2025: The Year in Review

Agents, Chinese AI and AGI Delayed

Jan 06, 2026

I’ll continue my tradition of year-end reflections. In 2024, I did something similar. Once again, I haven’t spent too much time on detailed analysis and tried to compile my list relatively quickly. Writing the actual text took longer, though 🙂

Here’s what surfaced in my memory about the past year:

🤖 1. Year of Agents

2025 was undeniably the year of agents (and somewhat multi-agents). It feels like yet another wave in a series of trends we’ve seen—there was the ML wave, the AI wave, and now the agents wave. They’re everywhere now. Startups are replacing “Loading…” with “Thinking…”, and agents are being integrated into every industry—sales agents, marketing agents, coding agents, you name it.

We’re talking about LLM or AI agents here, though there can certainly be other types without any AI involved.

No unified definition of an agent has emerged (much like with AI itself), but that’s not particularly important. Agents typically refer to entities with some level of autonomy, which can vary dramatically—from virtually none to quite substantial. An agent usually has access to tools for interacting with the world (calling APIs, searching databases, executing code and OS commands, etc.), often (but not always) has some form of memory, and performs reasoning using LLMs—hence their probabilistic nature and frequent lack of “any number of nines” reliability.

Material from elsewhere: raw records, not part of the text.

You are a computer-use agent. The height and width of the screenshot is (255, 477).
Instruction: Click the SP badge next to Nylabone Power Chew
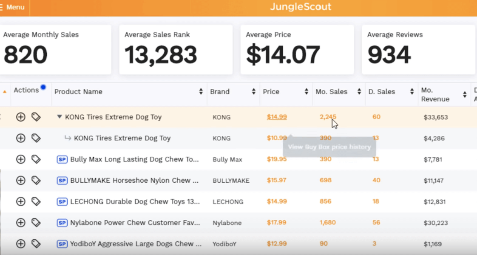pyautogui.click(x=62, y=223)
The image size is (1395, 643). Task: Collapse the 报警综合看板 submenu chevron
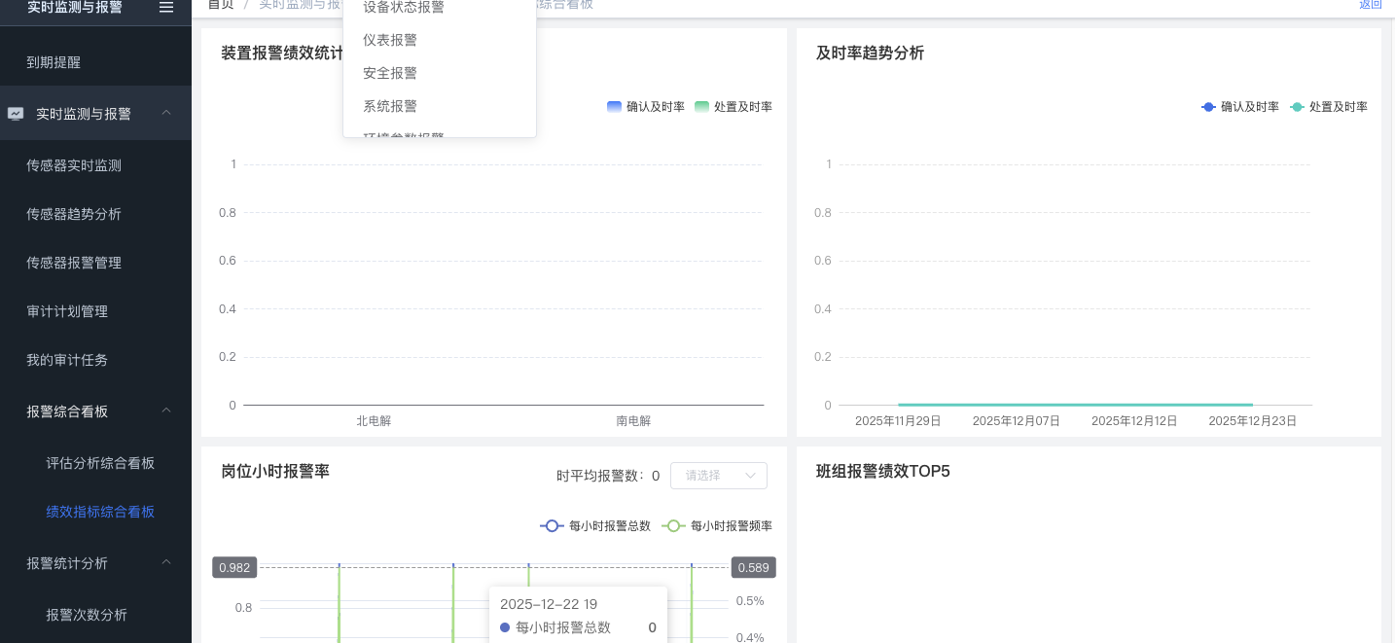(x=166, y=411)
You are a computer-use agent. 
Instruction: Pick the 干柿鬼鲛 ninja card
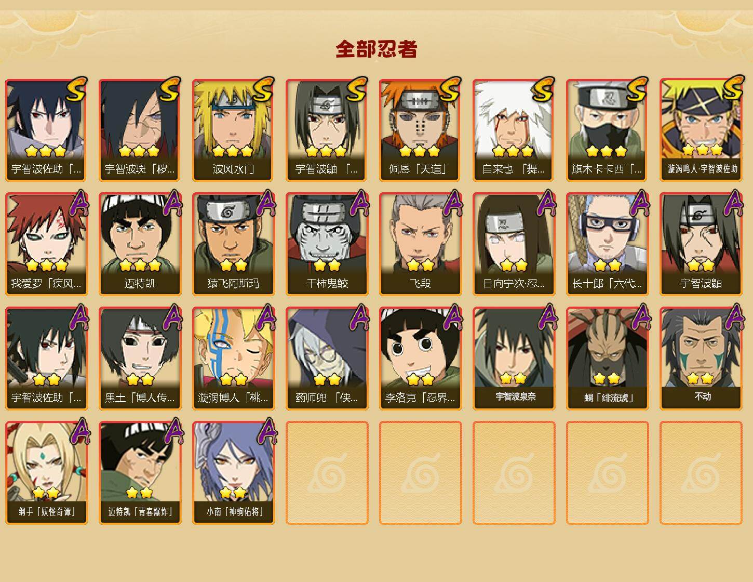click(327, 244)
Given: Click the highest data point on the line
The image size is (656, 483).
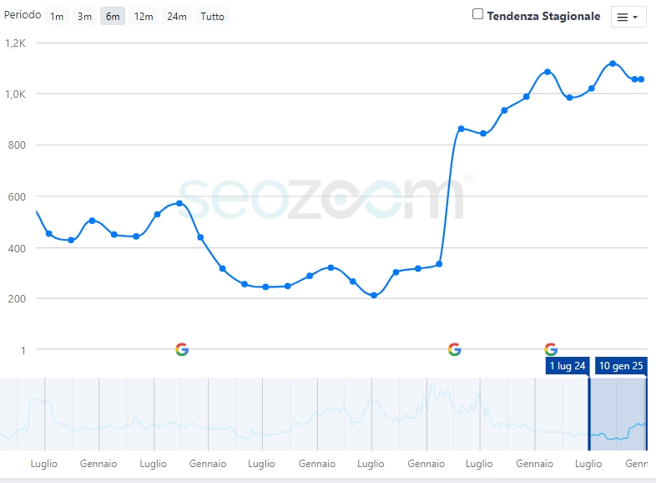Looking at the screenshot, I should pos(613,64).
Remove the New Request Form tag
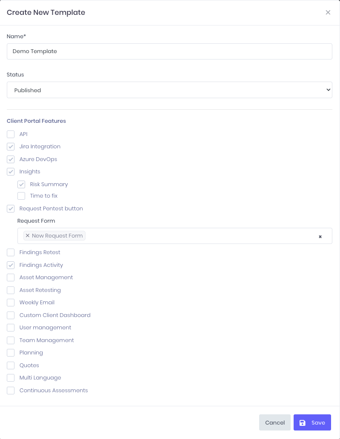Viewport: 340px width, 439px height. pos(27,235)
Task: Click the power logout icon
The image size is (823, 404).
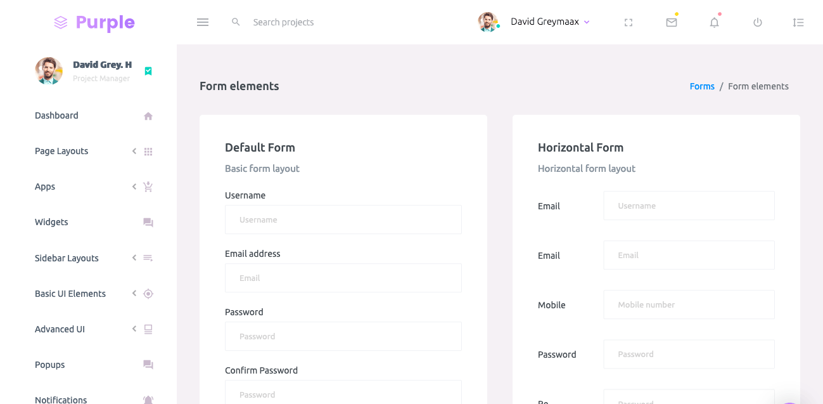Action: pos(757,23)
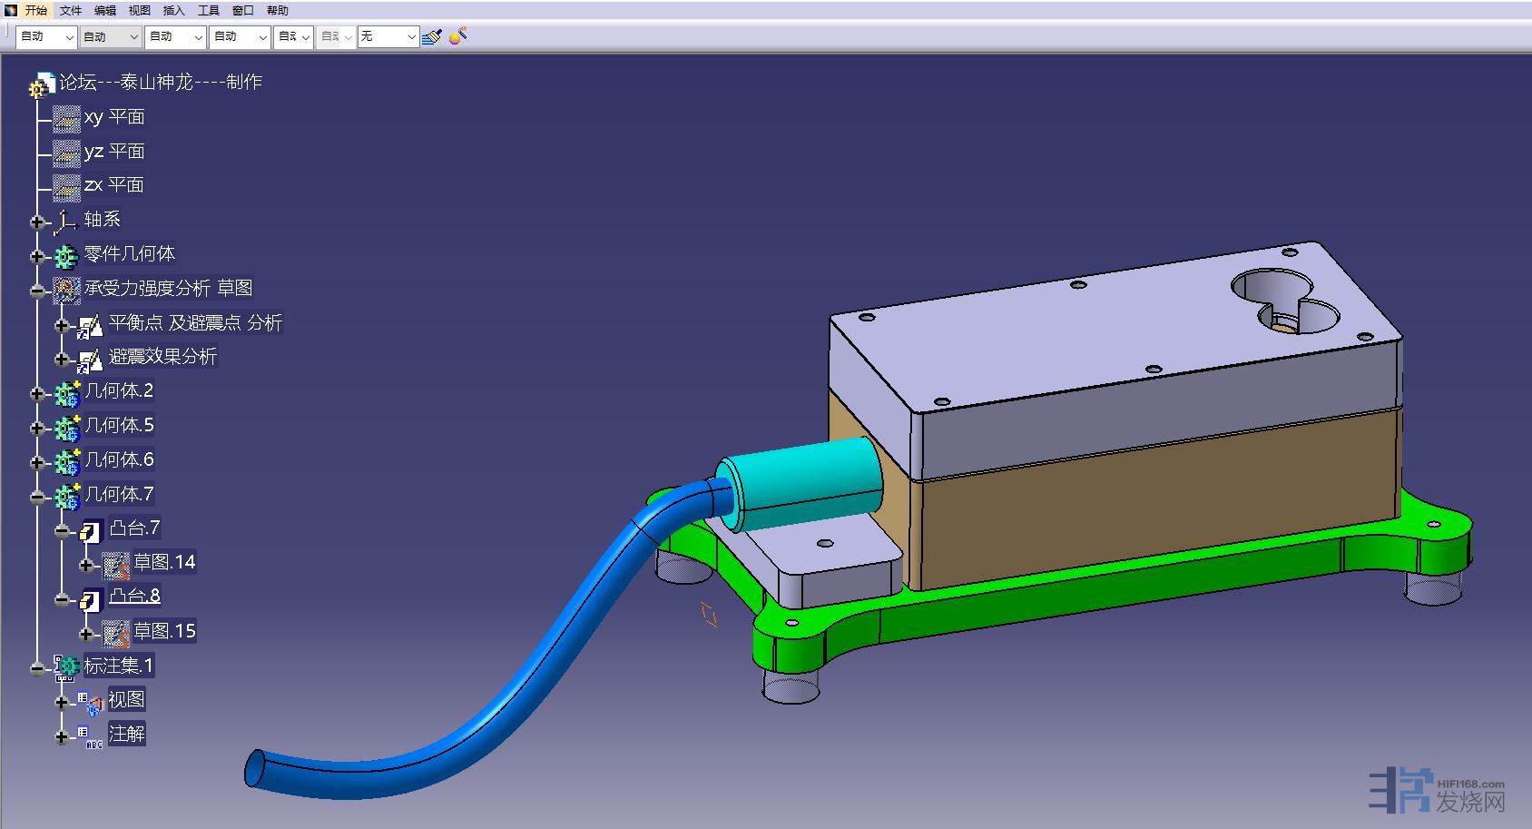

Traditional engineering operates in terms of reliability and often deals with levels of “nines”—three nines (99.9%, 8.7 hours of downtime per year) is the minimum standard, five nines (99.999%, 5 minutes of downtime) is the standard for critical services, and some exotic systems require and deliver even higher standards (there’s the mythical legendary Ericsson AXD301 switch with Erlang-based software, delivering nine nines—32 milliseconds of downtime per year).
*Of course, there’s a separate question about what exactly is being measured here; I’ve been somewhat loose with this myself, mixing reliability and availability, but it doesn’t change the essence of the argument.
Here’s the thing: on average, agents don’t even reach one nine of reliability. I’d say we’re operating at the level of sevens or even sixes. Combined with overselling from some players, this becomes particularly glaring.
Having attended quite a few conferences this year, I must say that the failure rate of agent demonstrations is extraordinarily high, even at the keynote level. Sometimes an agent enters a death loop, unable to solve the problem before it; sometimes it does something other than what’s intended; sometimes it simply crashes along with the server and returns a 500 error; and so on. By my estimation, failures occur at least 30% of the time. Of course, there are specific niches where everything is deterministic and works well, but such success is far from universal.
We still have quite a gap to bridge.

The APIs of major LLMs have evolved toward agency. For example, OpenAI now has its fourth-generation Responses API, following the prompt-continuation Completions API, the chat-history-based Chat Completions API, and the experimental Assistants API. Now there are built-in tools at the API level and the ability to call external MCP. Google has its fresh Interactions API in beta with the ability to call both models and agents (like Deep Research). Everyone is moving toward APIs with agent capabilities, plus there’s a growing ecosystem of agent frameworks and visual workflow builders.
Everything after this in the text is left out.